The Request Analysis dialog lets you choose an input type with SBOM or Single Repository, then enter a CVE ID to analyze.
- SBOM: Upload a JSON SBOM file. Supported formats: SPDX 2.3 and CycloneDX 1.6 JSON.
- Single Repository: Provide a source repository URL and a commit ID instead of an SBOM file.
For private repositories, enable Private repository and enter an Authentication secret (SSH private key or Personal Access Token; the form auto-detects the type).
The user name will be automatically added as a metadata parameter.
Once you have filled in the required fields for your chosen mode (SBOM file or repository and commit) and the CVE ID, you will be able to submit the request
After submitting the request, you will be redirected to the Report page. Once the analysis is complete, you will find a detailed report featuring the Agent's results for your request along with additional data insights.
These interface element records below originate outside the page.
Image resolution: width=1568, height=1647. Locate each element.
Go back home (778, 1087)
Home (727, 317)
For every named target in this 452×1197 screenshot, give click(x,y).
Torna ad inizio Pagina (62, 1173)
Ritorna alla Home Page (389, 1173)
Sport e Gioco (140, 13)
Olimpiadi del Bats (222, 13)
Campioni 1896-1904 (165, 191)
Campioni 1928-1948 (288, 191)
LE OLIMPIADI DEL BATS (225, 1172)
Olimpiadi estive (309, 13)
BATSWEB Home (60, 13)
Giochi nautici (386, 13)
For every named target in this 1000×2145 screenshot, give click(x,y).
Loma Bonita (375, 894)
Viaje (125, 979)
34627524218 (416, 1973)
- Direct Links: You will find that the Repository Name links directly to the git repository, while the Commit ID links to the specific commit used in the analysis.
Note: There is a configurable pool of concurrent requests. Any request that is submitted when the pool is full will be queued. If after a certain time a callback response is not received, the report will be expired (failed).
By clicking on the CVE link:
you will navigate to the CVE Details page where you can find details about a specific CVE.
The Reports area is split into two tabs: SBOMs and Single Repositories. Use the tab that matches how the analysis was submitted to browse, sort, filter, and open results for each report type.
Report Organization: Each row represents a report for that tab’s context (SBOM-based products or single-repository analyses), which may reflect one component or many depending on the original request.
You will be able to sort, filter, and organize the reports table to quickly locate specific data.
After clicking a ID link, you will find one of two views depending on the request type:
-
Single Component: You will be taken directly to the detailed report page as described above.
-
Multiple Components: You will be directed to an SBOM overview page that provides a high-level summary of results across all components.
On this page, you will find:
-
Report Details: You will see general information about the report, including overview statuses such as Repository Analysis Distribution and a CVE Status Summary, which provide high-level data on the SBOM and its associated CVEs. When there are excluded components, the Excluded components field links to a dedicated page that lists component name, package URL, and error for each item that was left out of analysis.
-
Component Table: Below the summary data, you will find a table listing all components included in the SBOM:
You will be able to sort, filter, and organize the reports to quickly locate specific data.
- ID link: Finally, By clicking the ID link, you will be taken to the detailed report page for that specific repository, the same page you would access directly for a single-component SBOM.
A blue Download button is available on the repository report page, providing access to download either the VEX (Vulnerability Exploitability eXchange) data or the complete report as JSON files. The VEX option is only available when the component is in a vulnerable status and is automatically disabled otherwise.